▸ DATA IN THIS EXERCISE
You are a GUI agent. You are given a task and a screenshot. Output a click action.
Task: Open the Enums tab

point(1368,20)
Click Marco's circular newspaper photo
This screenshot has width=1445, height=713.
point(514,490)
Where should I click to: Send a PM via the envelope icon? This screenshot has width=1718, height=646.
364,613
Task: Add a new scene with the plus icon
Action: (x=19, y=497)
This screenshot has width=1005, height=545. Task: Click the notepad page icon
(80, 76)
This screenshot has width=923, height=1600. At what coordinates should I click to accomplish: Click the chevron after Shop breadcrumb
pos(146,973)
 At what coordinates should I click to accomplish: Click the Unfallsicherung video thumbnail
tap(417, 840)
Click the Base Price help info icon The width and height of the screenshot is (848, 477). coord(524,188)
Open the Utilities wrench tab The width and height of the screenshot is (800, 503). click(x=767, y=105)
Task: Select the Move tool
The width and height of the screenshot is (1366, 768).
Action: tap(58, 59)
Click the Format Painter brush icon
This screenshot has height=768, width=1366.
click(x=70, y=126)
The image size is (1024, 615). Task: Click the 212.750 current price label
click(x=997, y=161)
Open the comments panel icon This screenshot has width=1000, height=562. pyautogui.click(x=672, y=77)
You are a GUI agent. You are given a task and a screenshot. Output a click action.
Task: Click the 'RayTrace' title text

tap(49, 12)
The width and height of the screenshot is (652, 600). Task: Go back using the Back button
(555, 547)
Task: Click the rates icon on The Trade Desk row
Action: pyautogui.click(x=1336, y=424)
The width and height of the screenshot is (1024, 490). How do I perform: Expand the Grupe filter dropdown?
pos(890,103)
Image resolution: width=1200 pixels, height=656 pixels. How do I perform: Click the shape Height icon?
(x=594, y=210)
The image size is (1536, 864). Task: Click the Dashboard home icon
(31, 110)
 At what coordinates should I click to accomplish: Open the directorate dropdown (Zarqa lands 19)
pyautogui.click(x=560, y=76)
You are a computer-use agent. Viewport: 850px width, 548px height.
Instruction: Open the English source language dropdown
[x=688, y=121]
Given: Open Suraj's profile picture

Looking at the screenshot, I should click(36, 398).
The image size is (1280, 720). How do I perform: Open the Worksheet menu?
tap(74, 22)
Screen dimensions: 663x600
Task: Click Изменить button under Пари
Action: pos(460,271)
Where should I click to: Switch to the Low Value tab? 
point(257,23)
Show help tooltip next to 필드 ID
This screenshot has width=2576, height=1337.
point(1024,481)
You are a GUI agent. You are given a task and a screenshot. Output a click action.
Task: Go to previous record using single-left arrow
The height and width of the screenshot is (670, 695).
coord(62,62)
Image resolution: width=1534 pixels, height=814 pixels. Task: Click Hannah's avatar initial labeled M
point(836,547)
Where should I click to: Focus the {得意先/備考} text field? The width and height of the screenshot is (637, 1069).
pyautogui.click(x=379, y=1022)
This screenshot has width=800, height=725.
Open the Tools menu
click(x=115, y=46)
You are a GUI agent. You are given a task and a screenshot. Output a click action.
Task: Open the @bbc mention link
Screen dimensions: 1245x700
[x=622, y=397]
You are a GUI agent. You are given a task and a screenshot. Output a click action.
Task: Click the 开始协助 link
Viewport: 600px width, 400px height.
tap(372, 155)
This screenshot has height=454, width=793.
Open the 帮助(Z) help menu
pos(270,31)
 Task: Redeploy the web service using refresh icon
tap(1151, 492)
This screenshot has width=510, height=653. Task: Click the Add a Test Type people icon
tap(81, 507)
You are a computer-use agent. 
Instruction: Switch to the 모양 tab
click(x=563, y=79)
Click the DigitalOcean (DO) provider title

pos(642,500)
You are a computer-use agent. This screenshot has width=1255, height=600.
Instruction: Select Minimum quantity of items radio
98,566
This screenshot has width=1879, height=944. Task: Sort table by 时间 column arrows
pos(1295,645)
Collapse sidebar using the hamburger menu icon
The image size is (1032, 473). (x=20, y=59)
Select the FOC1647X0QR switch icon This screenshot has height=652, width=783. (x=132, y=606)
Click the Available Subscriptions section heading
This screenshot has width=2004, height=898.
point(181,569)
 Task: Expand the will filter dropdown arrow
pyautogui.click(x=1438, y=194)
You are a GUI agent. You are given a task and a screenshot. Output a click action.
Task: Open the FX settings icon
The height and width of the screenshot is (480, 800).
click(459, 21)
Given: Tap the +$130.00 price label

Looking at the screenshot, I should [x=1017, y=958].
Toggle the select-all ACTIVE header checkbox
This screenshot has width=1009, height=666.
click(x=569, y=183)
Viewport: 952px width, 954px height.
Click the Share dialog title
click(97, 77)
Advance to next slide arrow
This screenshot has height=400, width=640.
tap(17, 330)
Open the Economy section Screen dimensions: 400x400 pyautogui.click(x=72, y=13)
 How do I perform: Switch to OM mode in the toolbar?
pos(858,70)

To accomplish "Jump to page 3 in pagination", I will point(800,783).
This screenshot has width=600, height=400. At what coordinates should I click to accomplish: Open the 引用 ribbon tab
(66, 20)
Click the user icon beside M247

▸ WHAT THIS TASK INVOLVES
Gather each line in these records that contains the string "section".

▸ YOUR RESPONSE
Click the Available Subscriptions section heading
Open the Economy section Screen dimensions: 400x400 pyautogui.click(x=72, y=13)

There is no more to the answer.